Task input:
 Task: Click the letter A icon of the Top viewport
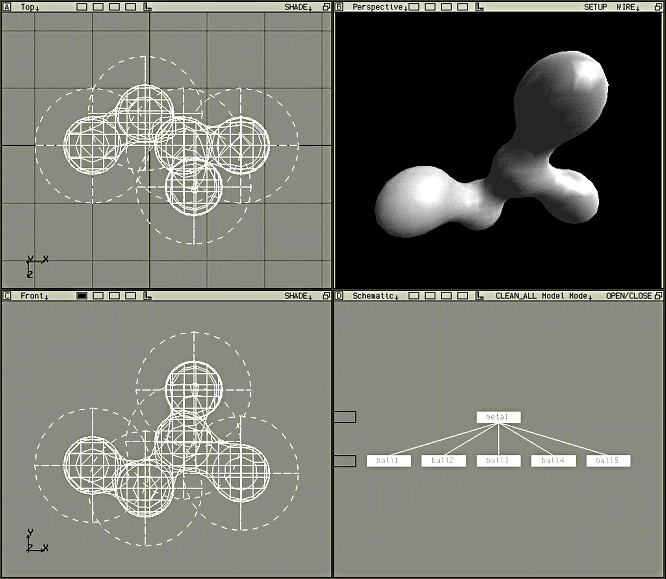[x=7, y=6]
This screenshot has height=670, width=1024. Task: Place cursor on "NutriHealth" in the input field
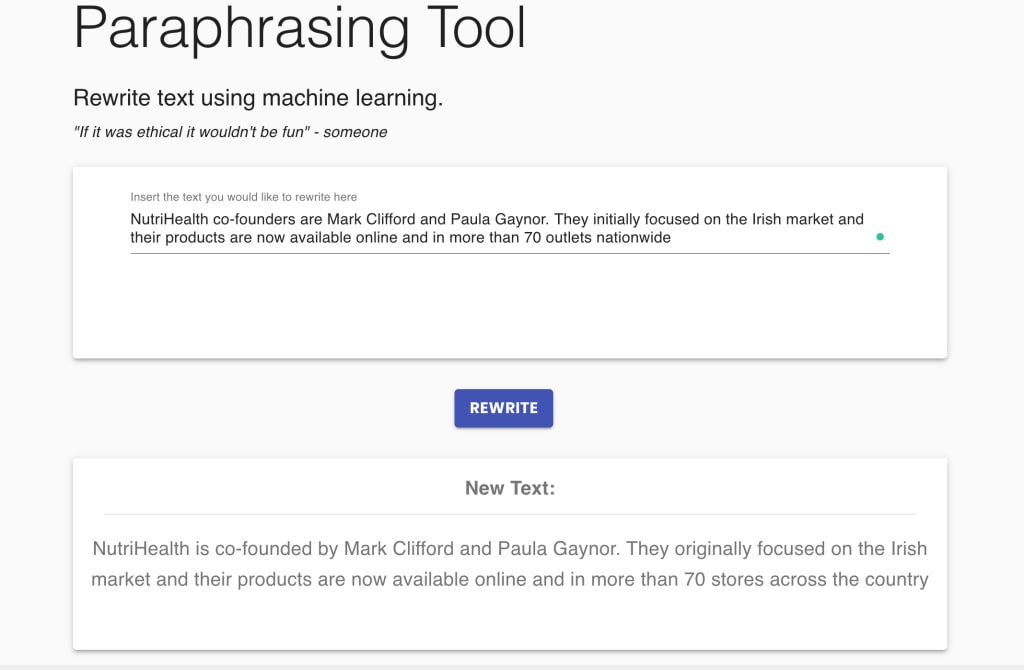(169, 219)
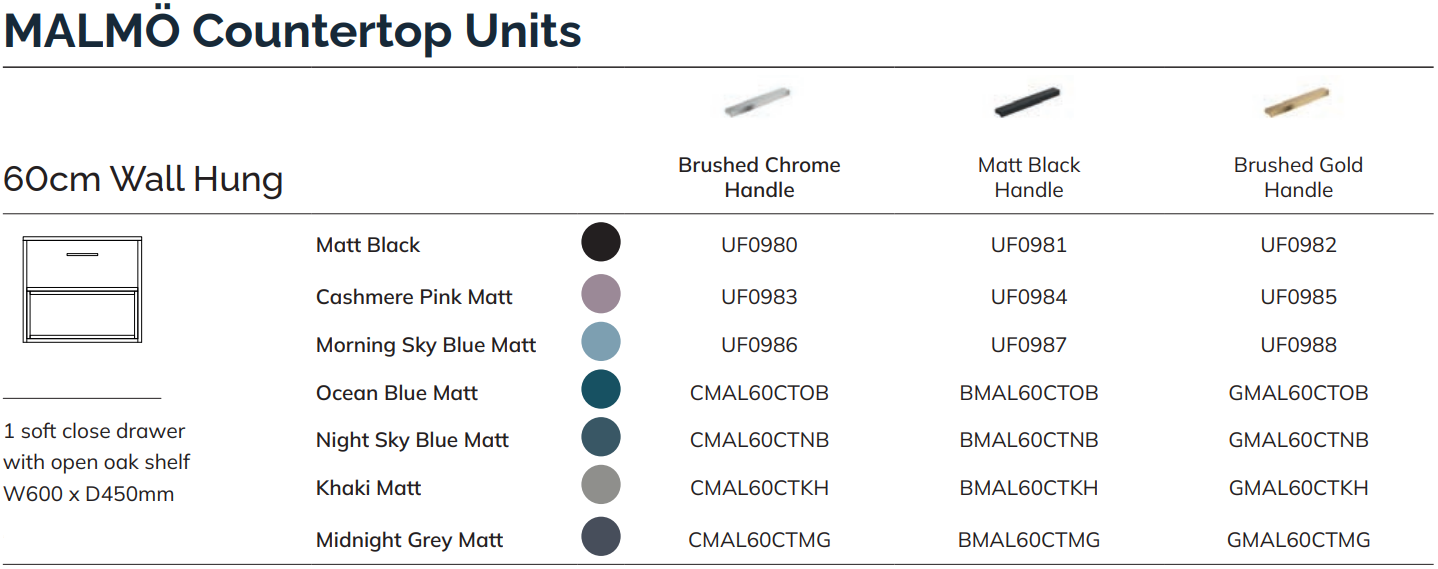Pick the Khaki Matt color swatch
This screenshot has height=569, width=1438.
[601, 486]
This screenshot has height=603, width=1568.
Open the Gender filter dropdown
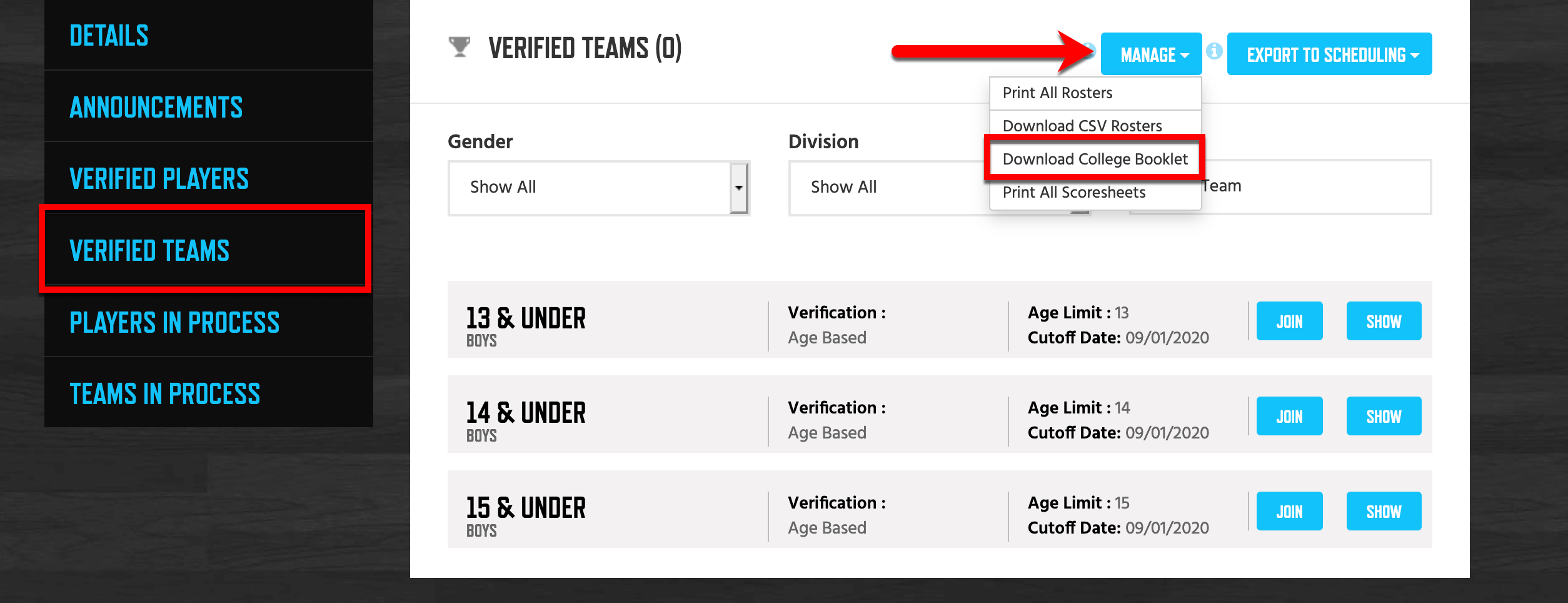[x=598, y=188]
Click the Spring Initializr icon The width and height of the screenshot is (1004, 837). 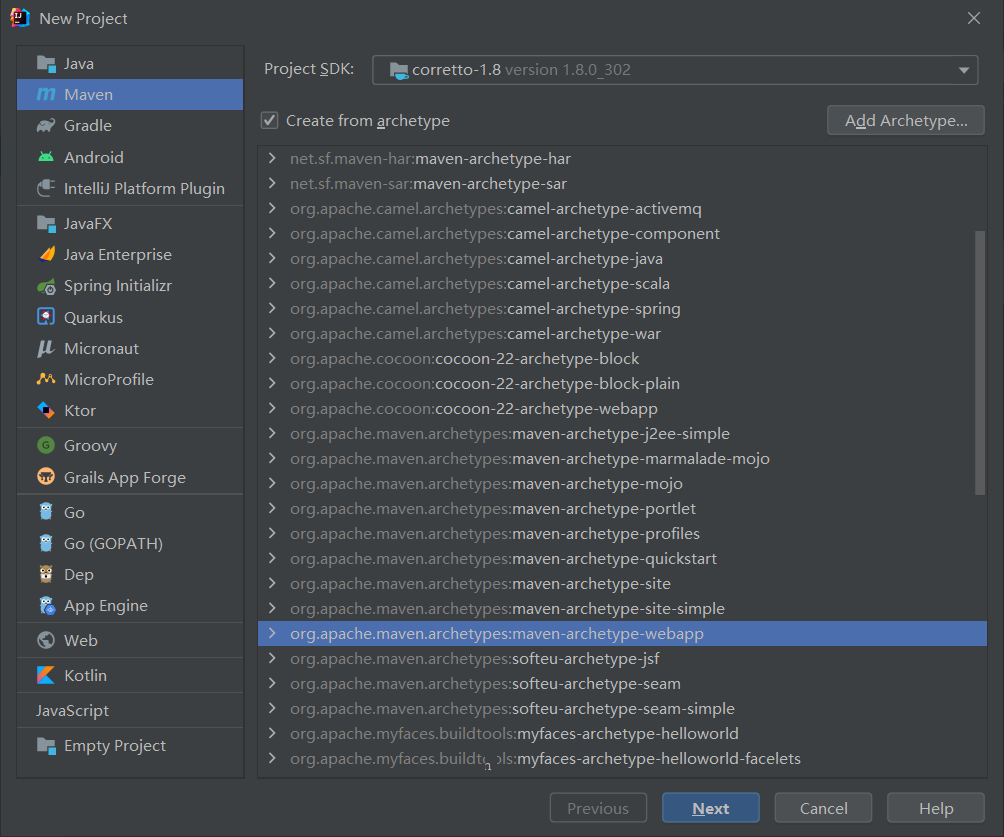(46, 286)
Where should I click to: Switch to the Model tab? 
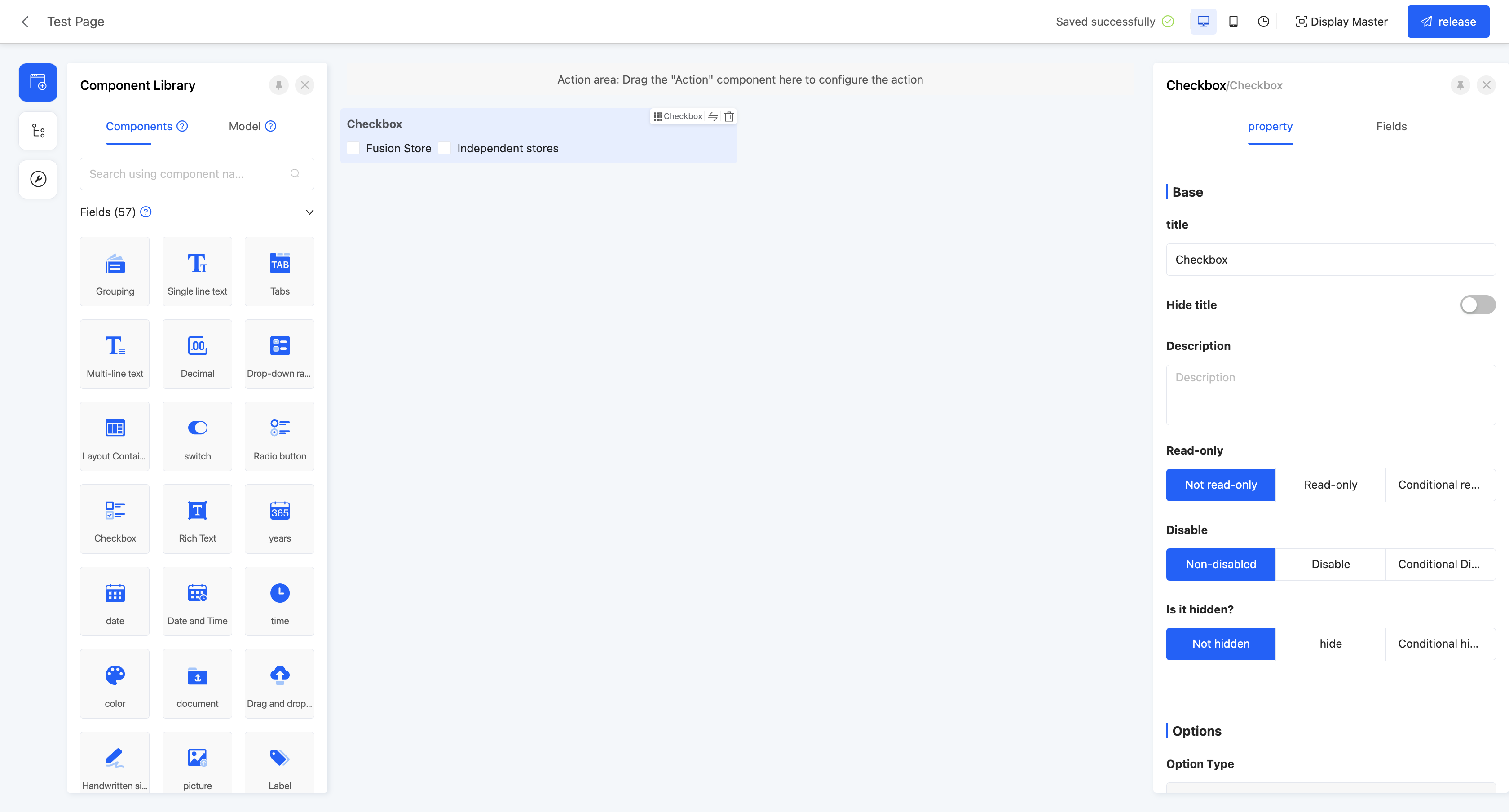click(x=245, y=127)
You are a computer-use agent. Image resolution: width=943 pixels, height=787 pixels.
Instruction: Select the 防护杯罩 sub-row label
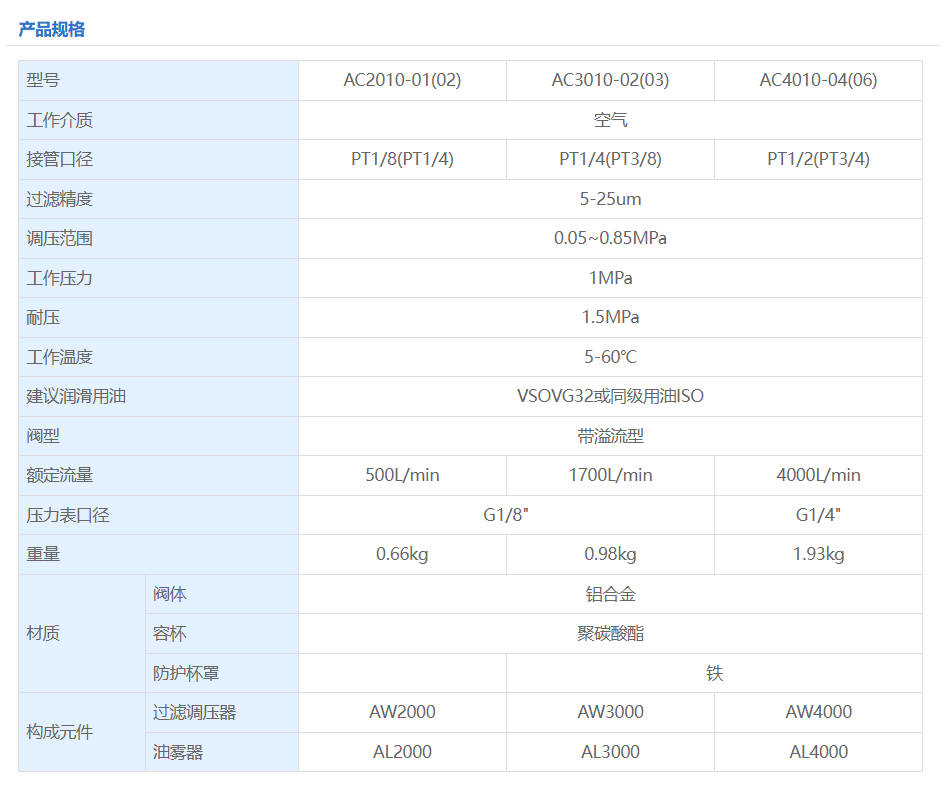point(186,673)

Given task:
Starting at the line that contains "Where should I" and continuing through the end of the items, reproduce those lines with "Model" swapped for "View" and everything else unchanged, leaving out the pictures.

Solved problem:
Where should I click to: Switch to the View tab? 
click(x=245, y=127)
You are a computer-use agent. Image resolution: width=943 pixels, height=787 pixels.
Instruction: Select the 防护杯罩 sub-row label
point(186,673)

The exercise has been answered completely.